ここまで見抜かれていたから、だからこの人は俺を子供扱いしていたのか・・・・・。
そんな事を思うと、涙が込み上げてきた。
実際、聖は14歳の子供なのだ。
最初から個人の勝ち負けにこだわって行動していた聖と、今の岸上とでは次元が違っていたのだ。
それでも、岸上に泣き顔は見せられない。
両手で頬をパンッ、と叩いて聖は仕事を再開した。
凛とした、少年らしい表情を横目で伺っていた岸上は表情を緩めた。
聖があそこまで言われて、仕事を放り出すような人間でなかった事が岸上には嬉しかった。
真夜中のオフィス街が真っ暗になっても、小さな5階建てのビルの一室はキーボードの二重奏が響いていた。
空が白み始め、小鳥が鳴く頃。
聖はキーボードから手を離し、溜息を吐いた。
やっと完成した。
こんな時、いつも身体に漲る充実感は無く、岸上に抱く劣等感と疲れだけが聖にまとわりついていた。

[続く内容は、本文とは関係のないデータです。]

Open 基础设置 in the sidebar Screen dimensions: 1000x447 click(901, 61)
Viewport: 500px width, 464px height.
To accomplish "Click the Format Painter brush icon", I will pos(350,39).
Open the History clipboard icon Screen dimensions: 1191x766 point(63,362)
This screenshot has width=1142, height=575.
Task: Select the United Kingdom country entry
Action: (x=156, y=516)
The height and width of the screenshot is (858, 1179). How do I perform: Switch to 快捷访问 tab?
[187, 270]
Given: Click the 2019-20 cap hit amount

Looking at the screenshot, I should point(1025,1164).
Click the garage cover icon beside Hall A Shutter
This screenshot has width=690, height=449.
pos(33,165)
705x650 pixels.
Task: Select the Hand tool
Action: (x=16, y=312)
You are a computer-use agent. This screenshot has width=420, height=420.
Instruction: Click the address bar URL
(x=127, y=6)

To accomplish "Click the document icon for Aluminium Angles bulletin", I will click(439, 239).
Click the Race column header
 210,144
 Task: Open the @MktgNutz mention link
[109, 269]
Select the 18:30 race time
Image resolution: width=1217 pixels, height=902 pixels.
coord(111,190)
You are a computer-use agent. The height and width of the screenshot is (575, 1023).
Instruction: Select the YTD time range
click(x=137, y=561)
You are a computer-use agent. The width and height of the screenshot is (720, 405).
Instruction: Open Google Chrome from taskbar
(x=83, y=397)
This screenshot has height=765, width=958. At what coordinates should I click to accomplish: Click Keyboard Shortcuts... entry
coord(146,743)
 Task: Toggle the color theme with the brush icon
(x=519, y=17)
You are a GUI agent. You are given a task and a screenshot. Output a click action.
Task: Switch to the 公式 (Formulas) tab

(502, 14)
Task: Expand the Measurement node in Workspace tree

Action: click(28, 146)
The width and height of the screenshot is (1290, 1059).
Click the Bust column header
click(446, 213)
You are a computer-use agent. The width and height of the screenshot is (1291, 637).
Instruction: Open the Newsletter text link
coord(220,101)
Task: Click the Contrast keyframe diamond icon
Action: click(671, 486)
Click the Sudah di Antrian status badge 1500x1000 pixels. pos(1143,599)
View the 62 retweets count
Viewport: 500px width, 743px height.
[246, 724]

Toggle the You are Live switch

「なんて顔してる。無事に間に合ったんだ。もうちょっと嬉しそうな顔をしろ」
微笑んだ岸上にそう言われても、聖は明るい気分にはなれなかった。
自分のプログラムを人に弄らせるなんて、初めての事だ。
岸上の判断は正しかった事は解っている。
聖一人では、やはり間に合わなかっただろう・・・・・・。
結果ははっきりと出ていた。
けれど、理屈では理解出来ても、感情は別の所にある。
自分の仕事を人に手伝って貰わなければ出来ないなんて、情けないやら、悔しいやらで、どうにも割り切れなかった。
無意識に唇を噛み締めていた。
涙が出そうなのを必死に堪えて・・・・・・。
聖は初めての敗北感を味わっていた。
「お前は自分の仕事をやり遂げたんだ。何を悔やむ事がある? 俺に説教された後もお前は腐らず、仕事からも逃げなかっただろう。解釈は違っても責任を果たそうっていう気持ちを捨てないお前は立派だった」
いつの間に買ってきたのか、岸上は聖に缶コーヒーを差し出した。
「でも、あなたがいなければ間に合わなかった」
岸上に初めて誉められたというのに、聖は素直に喜べなかった。
自分の後始末も出来ないなんて・・・・・・・。
プライベートな感情に振り回された自分の未熟さが悔しい。
「作る本数が決まっていても、時間外は働かない。決まった期間が過ぎれば関係ない。そんな人間は正社員でも山程いる。最初はお前もそうかと思っていた。だが、お前は違った。俺はそういう不器用な奴が好きだ」
聖の肩を叩いて、穏やかな口調で岸上は話した。
「・・・うそだ」
いつもとまるで違う岸上に聖はとまどいを隠せなかった。
「また、一緒に仕事がしたい」
自分がこの人にこんな風に言って貰える訳がない。
いつだってこの人に逆らってばかりいた。
そんな奴とまた仕事がしたいなんて・・・・・・。
「俺は滅多に人は誉めない。お前も良く知っているだろう」
確かに、岸上が人を誉める所を聖は見たことがない。
決してお世辞の言えるタイプでもない。
「その俺が誉めたんだ。もっと嬉しそうな顔をしろ」
岸上は微笑みながら聖の頭をコンと叩いた。
────また、一緒に仕事がしたい
岸上にこんな事を言わせた人間はいなかった。